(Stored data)
:::

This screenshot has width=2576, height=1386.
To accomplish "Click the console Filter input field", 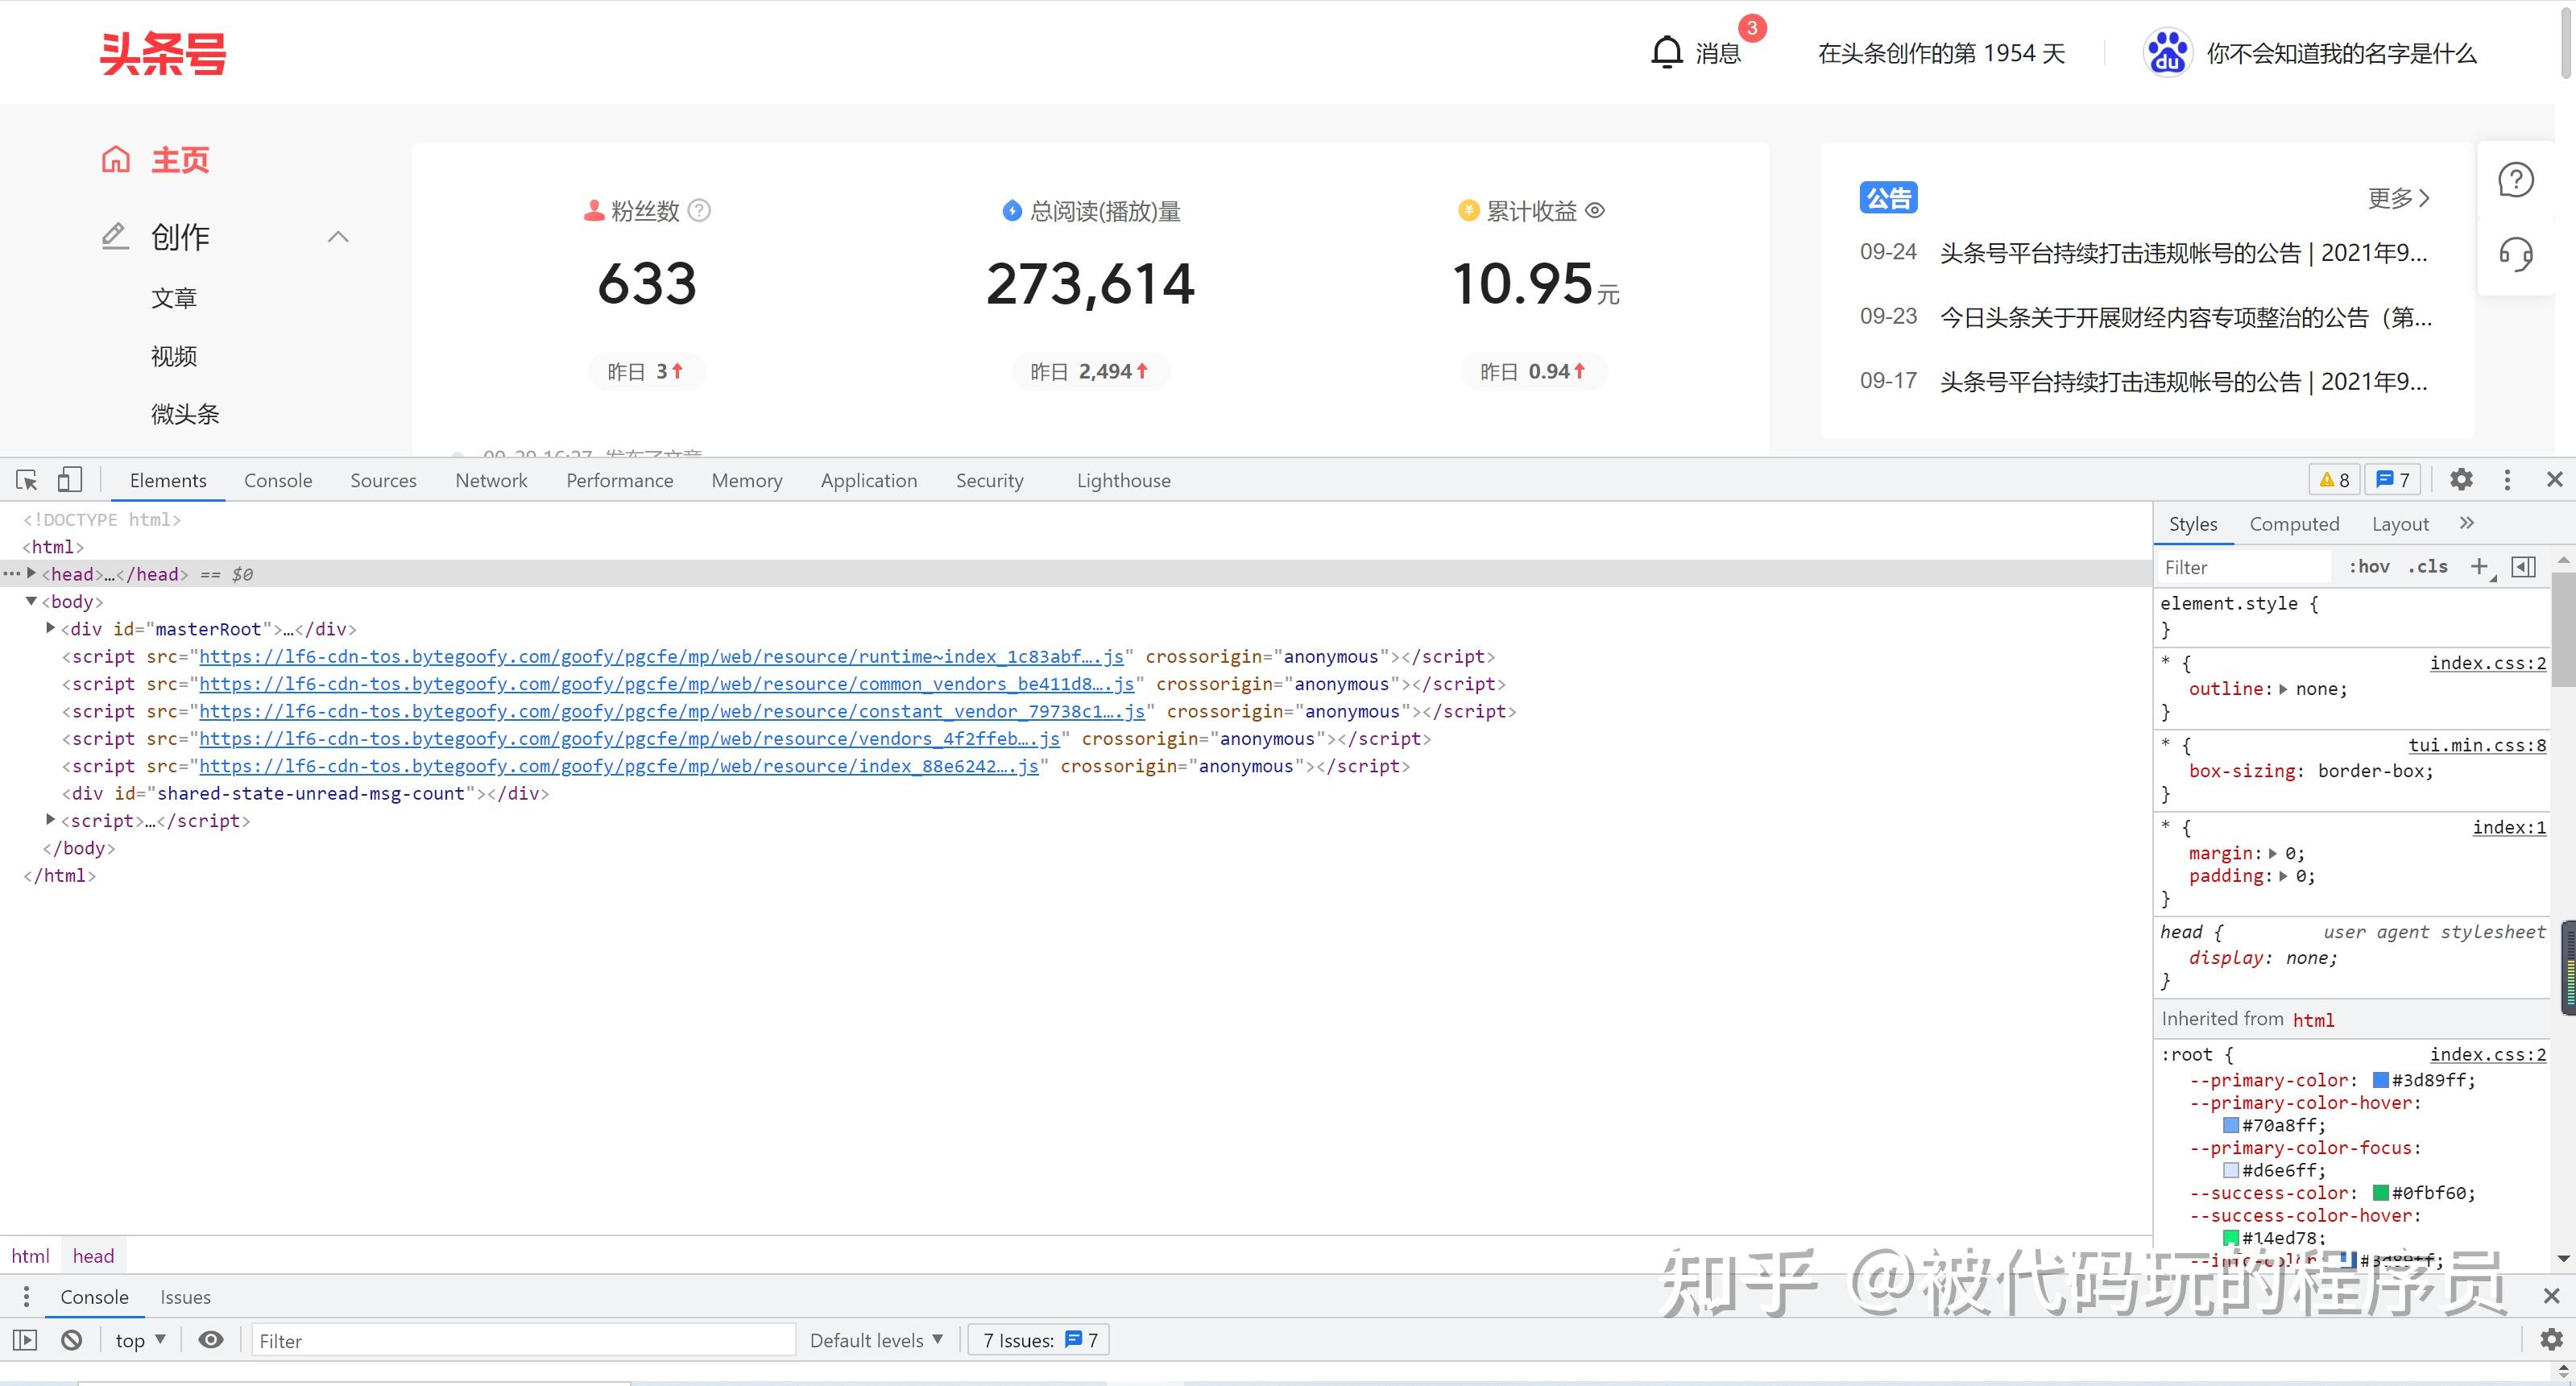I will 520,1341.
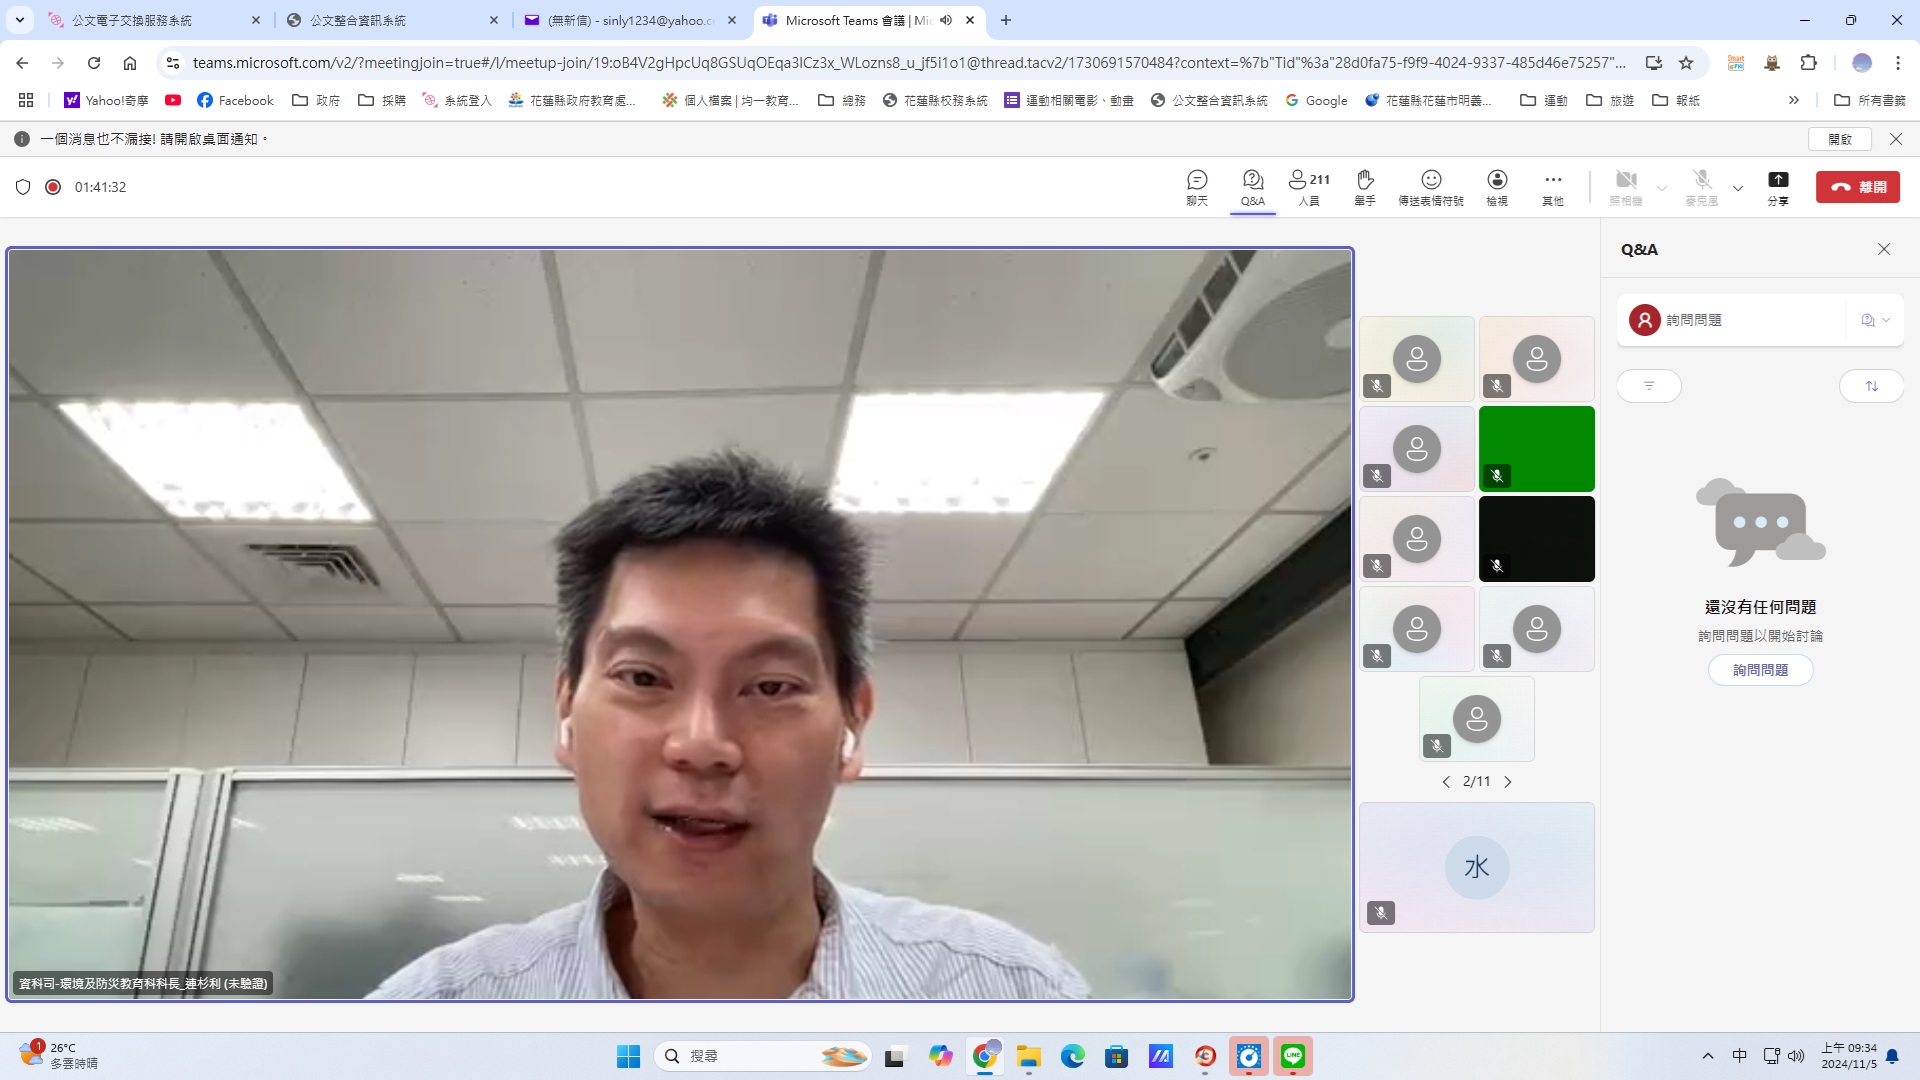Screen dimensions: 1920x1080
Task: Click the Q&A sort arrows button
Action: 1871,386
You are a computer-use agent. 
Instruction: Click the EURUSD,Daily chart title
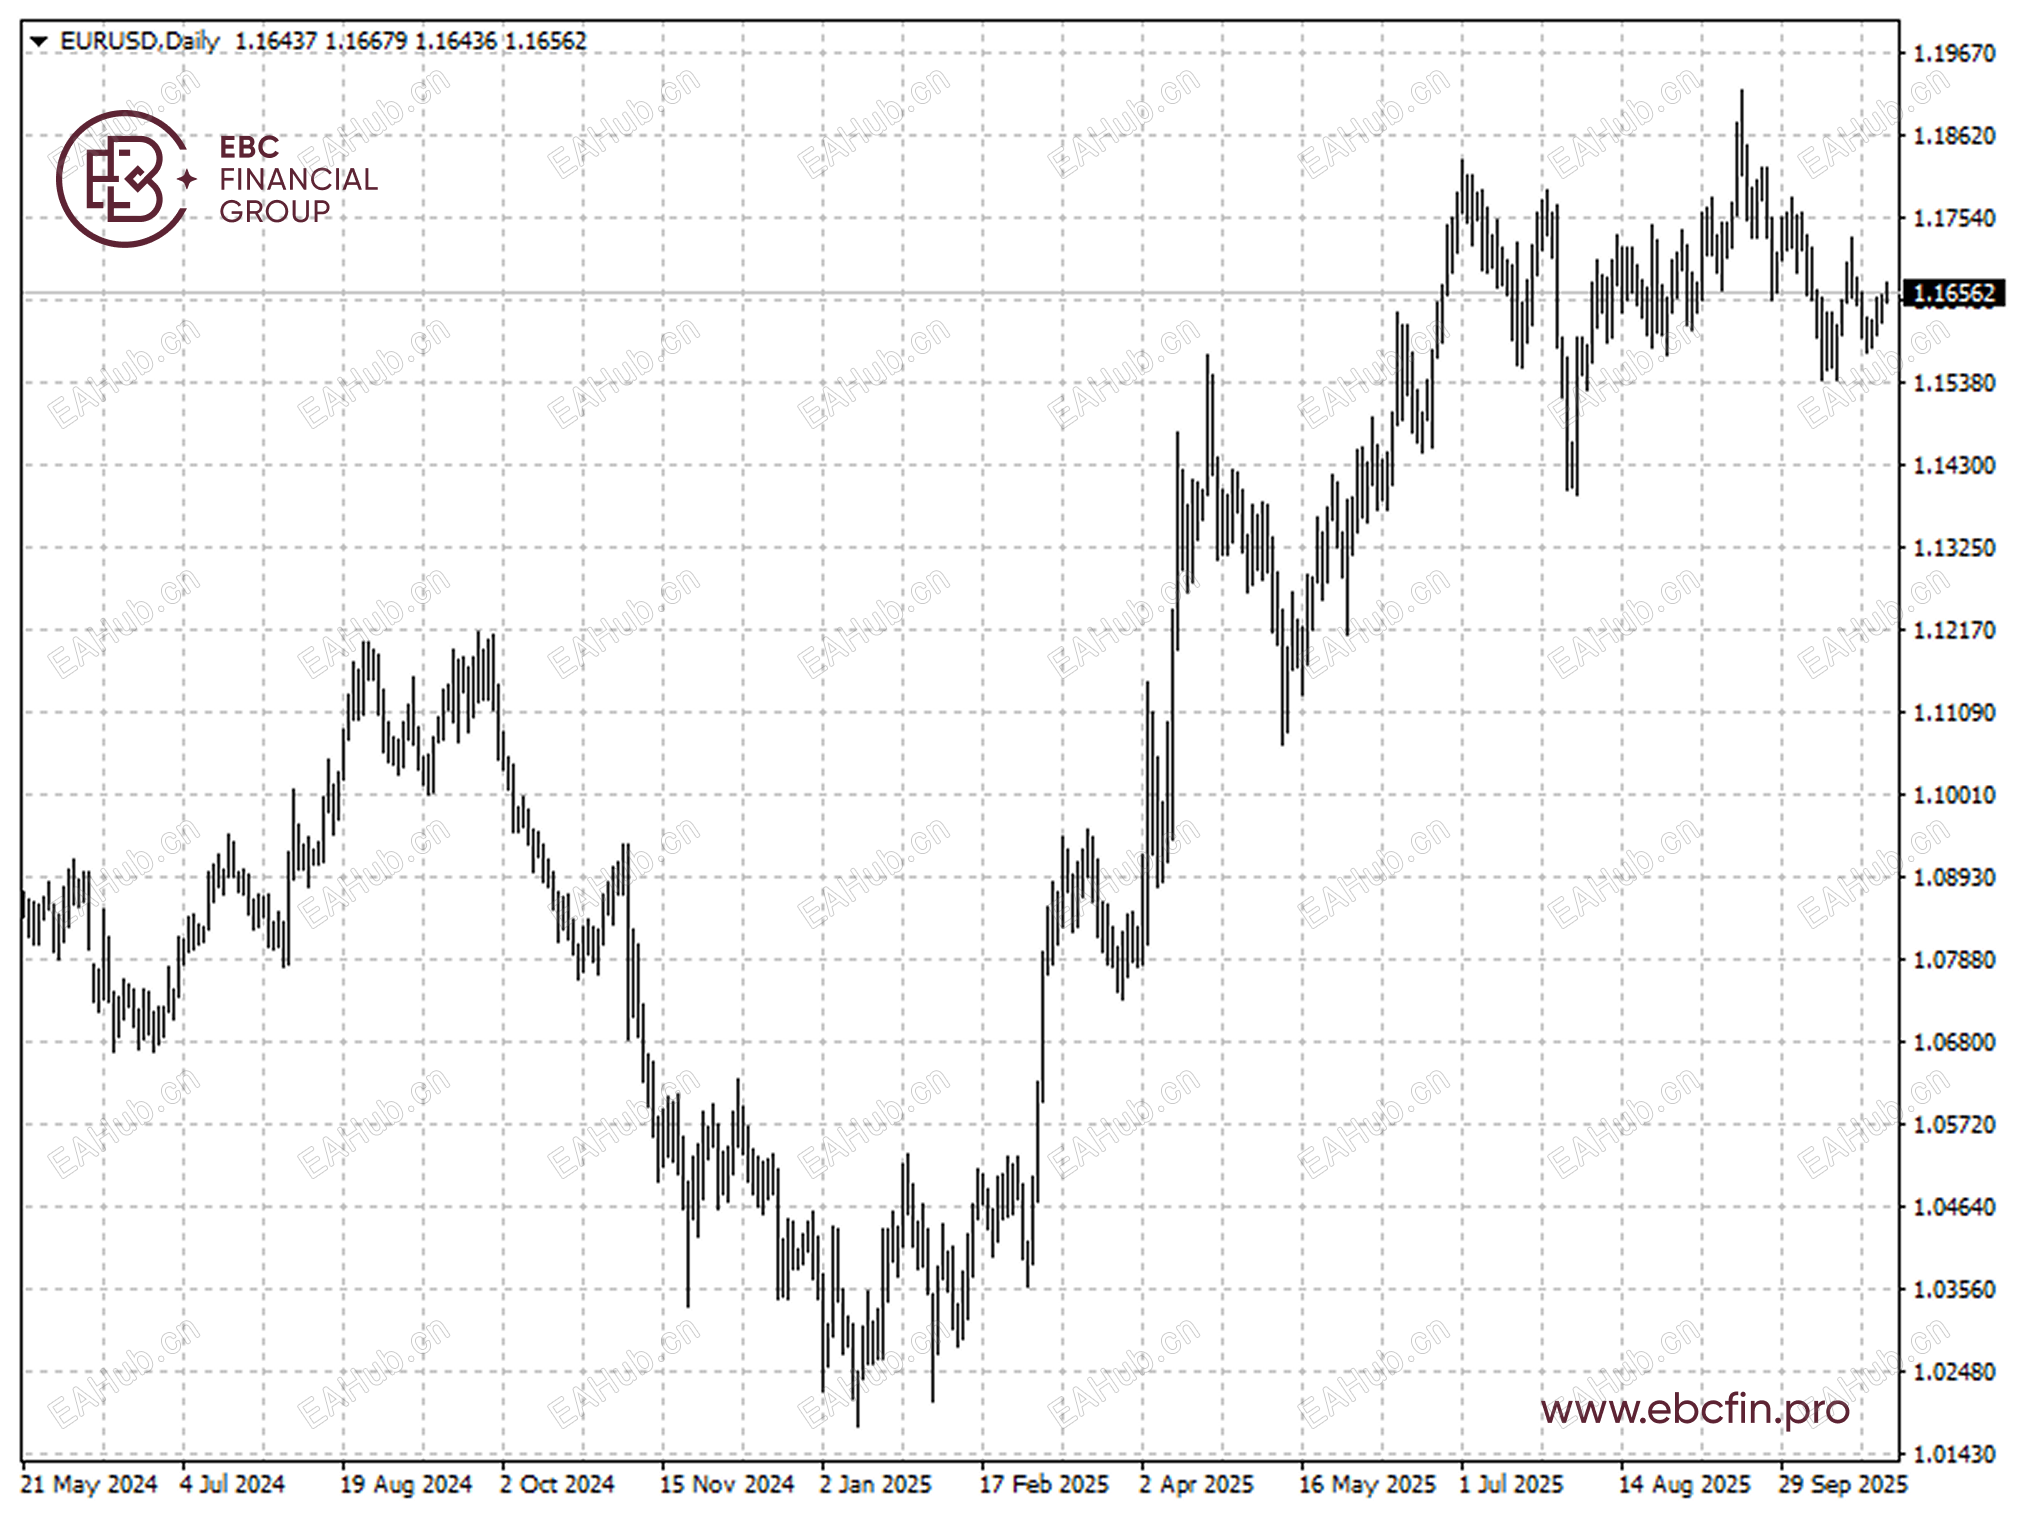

:::

● **Problem description**
What is needed here is an exact copy of the lines from the line containing "You are a computer-use agent." through the end of the records, with every picture left out.

● **Exercise solution**
You are a computer-use agent. 
Instruction: Click the EURUSD,Daily chart title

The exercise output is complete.